Data section:
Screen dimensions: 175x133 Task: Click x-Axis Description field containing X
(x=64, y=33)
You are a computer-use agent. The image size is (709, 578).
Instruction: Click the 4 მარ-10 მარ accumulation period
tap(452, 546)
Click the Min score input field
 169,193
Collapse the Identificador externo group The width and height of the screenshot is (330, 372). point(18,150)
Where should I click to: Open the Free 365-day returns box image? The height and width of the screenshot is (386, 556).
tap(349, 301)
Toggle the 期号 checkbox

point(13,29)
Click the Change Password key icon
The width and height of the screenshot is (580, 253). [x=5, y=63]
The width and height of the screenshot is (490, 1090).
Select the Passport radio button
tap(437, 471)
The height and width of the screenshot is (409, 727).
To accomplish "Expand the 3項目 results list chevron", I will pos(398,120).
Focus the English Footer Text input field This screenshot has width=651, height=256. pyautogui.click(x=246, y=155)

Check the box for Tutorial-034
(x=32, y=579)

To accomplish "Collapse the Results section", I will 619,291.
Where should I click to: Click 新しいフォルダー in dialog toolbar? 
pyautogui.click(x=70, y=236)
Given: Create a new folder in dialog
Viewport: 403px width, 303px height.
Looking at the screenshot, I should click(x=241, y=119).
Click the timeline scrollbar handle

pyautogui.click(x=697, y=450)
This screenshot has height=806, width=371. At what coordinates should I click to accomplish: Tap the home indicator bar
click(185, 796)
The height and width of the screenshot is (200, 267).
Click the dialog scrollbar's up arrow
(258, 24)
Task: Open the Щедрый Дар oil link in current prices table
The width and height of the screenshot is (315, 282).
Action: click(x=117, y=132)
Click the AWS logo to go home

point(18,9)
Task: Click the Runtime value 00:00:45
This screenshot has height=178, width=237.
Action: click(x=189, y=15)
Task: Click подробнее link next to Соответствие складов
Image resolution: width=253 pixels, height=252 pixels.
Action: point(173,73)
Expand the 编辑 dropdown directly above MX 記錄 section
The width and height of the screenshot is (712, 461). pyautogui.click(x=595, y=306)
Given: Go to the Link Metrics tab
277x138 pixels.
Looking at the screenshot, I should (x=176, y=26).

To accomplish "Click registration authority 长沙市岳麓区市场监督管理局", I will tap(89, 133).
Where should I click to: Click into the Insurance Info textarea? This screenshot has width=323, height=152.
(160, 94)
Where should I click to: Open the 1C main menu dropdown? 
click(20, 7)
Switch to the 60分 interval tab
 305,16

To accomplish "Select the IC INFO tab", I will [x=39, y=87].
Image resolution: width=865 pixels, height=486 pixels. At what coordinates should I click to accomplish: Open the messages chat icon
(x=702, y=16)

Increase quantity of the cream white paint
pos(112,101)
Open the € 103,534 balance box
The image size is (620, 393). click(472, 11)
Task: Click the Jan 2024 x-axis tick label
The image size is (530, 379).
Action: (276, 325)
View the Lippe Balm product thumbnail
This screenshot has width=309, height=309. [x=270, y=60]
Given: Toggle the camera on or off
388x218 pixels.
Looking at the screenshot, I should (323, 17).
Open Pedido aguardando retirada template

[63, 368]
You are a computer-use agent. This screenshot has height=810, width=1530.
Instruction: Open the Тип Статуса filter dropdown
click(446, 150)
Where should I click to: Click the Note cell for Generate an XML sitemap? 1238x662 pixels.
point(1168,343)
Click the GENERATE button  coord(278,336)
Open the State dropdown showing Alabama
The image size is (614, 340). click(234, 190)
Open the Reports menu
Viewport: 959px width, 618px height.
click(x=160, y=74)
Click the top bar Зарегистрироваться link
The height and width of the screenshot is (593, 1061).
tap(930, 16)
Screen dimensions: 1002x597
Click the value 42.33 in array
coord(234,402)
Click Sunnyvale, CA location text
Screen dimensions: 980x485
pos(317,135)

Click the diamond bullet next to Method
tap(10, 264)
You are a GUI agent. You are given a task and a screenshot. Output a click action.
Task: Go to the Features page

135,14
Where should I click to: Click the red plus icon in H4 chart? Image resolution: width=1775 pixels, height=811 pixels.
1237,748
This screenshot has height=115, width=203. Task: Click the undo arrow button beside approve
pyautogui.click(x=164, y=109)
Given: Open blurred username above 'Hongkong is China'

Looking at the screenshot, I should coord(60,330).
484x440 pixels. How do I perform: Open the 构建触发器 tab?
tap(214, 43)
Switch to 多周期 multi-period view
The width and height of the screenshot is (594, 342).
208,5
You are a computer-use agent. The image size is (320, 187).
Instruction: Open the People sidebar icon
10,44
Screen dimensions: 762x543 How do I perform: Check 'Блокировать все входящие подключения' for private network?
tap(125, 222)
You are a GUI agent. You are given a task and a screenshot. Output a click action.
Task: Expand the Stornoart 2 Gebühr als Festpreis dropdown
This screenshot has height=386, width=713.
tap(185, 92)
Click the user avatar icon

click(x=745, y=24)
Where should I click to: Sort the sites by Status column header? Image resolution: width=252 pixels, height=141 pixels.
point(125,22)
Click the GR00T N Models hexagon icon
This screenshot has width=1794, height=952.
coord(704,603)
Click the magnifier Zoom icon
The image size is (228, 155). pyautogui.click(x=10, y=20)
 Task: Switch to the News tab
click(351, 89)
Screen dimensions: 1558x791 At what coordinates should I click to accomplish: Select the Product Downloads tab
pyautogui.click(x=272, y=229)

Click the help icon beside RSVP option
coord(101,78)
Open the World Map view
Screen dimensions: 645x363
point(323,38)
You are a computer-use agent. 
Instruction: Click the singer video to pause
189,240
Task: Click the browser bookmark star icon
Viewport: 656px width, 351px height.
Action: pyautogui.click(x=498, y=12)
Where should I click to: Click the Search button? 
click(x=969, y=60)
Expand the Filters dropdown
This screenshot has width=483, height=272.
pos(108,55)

Objective: Copy the material verbatim from the line containing "will tap(89, 133)." up to and including the line containing "This screenshot has width=309, height=309.".

Expected answer:
To accomplish "Click registration authority 长沙市岳麓区市场监督管理局", I will tap(89, 133).
Where should I click to: Click into the Insurance Info textarea? This screenshot has width=323, height=152.
(160, 94)
Where should I click to: Open the 1C main menu dropdown? 
click(20, 7)
Switch to the 60分 interval tab
 305,16

To accomplish "Select the IC INFO tab", I will [x=39, y=87].
Image resolution: width=865 pixels, height=486 pixels. At what coordinates should I click to accomplish: Open the messages chat icon
(x=702, y=16)

Increase quantity of the cream white paint
pos(112,101)
Open the € 103,534 balance box
The image size is (620, 393). click(472, 11)
Task: Click the Jan 2024 x-axis tick label
The image size is (530, 379).
Action: (276, 325)
View the Lippe Balm product thumbnail
This screenshot has width=309, height=309. [x=270, y=60]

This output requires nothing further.